How To Build a Robust ML Workflow With Pachyderm and Seldon
by Enrico Rotundo , Associate Data Scientist
This article outlines the technical design behind the Pachyderm-Seldon Deploy integration available on GitHub and is intended to highlight the salient features of the demo. For an in depth overview watch the accompanying video on YouTube.
Introduction
Pachyderm and Seldon run on top of Kubernetes, a scalable orchestration system; here I explain their installation process, then I use an example use case to illustrate how to operate a release, rollback, fix, re-release cycle in a live ML deployment. Throughout the demo, I showcase how Pachyderm comes in handy with data lineage and automation in a critical scenario.
Let’s start with a bird’s eye view of the main components.
What is Pachyderm?
Pachyderm is a data layer for your data science applications with built-in version control and lineage. In other words, it brings data version control and pipelines together so that you can orchestrate and track sophisticated ML workflows. By combining pipelines, you can build a Directed Acyclic Graph (DAG) that’s automatically versioned, so you can trace back any run to its origin. Push new data in, pull a freshly trained model out. The data versioning is automatic and there’s a dashboard too.
You can learn more on the Pachyderm website.
What is Seldon Deploy?
Seldon Deploy is the enterprise offering based on the open-source Seldon Core machine learning engine; it’s designed to deploy and monitor ML graphs at scale via a dashboard or API. A Python sdk is also available and I show it in action in the demo notebook.
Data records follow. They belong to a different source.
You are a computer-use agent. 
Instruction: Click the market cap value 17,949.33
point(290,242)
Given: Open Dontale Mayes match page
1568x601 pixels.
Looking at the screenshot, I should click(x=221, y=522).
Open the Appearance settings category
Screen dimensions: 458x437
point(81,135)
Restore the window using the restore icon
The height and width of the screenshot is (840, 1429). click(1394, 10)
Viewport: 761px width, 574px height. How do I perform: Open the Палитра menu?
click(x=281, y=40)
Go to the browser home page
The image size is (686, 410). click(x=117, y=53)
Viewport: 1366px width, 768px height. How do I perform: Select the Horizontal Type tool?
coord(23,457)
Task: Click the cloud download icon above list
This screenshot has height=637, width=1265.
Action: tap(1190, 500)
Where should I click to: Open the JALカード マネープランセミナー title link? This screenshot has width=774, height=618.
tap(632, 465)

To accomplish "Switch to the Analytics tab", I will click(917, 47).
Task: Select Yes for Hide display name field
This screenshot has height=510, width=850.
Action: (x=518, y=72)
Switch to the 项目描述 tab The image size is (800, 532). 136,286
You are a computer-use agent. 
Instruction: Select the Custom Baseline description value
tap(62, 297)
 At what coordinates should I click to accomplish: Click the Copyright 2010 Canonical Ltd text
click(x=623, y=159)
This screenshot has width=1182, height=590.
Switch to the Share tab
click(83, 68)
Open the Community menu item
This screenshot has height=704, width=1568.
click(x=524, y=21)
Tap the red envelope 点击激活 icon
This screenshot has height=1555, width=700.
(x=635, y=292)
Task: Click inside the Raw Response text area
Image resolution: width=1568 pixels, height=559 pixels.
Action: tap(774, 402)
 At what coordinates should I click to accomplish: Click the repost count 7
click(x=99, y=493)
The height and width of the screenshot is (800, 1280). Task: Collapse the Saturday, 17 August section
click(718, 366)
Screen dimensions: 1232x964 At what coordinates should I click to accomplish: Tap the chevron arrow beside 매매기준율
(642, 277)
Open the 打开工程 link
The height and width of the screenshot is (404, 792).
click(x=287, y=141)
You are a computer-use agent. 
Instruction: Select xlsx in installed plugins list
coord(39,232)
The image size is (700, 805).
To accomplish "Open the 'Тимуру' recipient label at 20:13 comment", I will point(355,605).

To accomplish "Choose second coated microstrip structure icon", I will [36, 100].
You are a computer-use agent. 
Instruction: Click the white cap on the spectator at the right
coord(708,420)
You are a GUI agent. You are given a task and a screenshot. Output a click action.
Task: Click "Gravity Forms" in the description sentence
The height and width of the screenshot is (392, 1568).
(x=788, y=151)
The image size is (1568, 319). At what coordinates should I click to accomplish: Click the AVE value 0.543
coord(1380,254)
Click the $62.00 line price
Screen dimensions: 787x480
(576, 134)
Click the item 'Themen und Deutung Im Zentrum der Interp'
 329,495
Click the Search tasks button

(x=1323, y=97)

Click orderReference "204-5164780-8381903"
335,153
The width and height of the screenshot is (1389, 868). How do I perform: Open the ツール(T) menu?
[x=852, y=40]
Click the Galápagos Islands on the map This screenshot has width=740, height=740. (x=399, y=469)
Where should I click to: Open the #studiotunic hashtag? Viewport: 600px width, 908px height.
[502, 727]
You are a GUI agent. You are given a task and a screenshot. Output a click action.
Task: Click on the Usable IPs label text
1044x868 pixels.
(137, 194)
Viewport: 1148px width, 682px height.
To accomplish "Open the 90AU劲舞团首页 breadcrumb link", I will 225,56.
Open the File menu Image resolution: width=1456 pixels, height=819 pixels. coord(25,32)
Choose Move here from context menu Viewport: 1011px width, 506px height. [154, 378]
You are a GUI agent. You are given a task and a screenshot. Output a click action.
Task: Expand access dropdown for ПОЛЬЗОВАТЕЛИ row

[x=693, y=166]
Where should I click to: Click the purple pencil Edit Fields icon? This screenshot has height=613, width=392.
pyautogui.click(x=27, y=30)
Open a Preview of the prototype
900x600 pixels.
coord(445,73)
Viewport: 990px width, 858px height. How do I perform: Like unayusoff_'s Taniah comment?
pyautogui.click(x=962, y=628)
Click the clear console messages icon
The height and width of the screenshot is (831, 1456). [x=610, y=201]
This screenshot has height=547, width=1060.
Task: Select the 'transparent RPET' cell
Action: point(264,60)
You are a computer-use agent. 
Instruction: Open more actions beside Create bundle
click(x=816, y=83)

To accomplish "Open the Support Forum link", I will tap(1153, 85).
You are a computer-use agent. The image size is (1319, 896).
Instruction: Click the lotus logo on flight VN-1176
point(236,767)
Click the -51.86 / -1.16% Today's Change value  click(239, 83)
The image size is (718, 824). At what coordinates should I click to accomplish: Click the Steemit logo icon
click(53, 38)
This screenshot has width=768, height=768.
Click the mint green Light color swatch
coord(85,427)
What do I mean by ML graph? Well, in Seldon you can combine a multitude of models in a dedicated resource. Think of a canary or A/B testing rollout, in Seldon it’s a trivial setup. On top of that, you can deploy almost any machine learning model because it supports multiple ML frameworks, and thanks to the Seldon Alibi module you can constantly audit how your deployment is behaving. See the Seldon documentation for more information.
Cluster setup
To get started you need to set up a Kubernetes cluster with some prerequisites. I provide step by step instructions for Google Kubernetes Engine (GKE) and Minikube in the repository, the latter requires a high-specs laptop to run smoothly: a 6 core, 32Gb RAM MacBook Pro is the bare minimum. I recommend using the cloud installation so in the remainder of this article I’ll refer to that option. If you’re testing this on a private GKE instance, then you’ll have to add a custom firewall rule too, which is included in the installation instructions.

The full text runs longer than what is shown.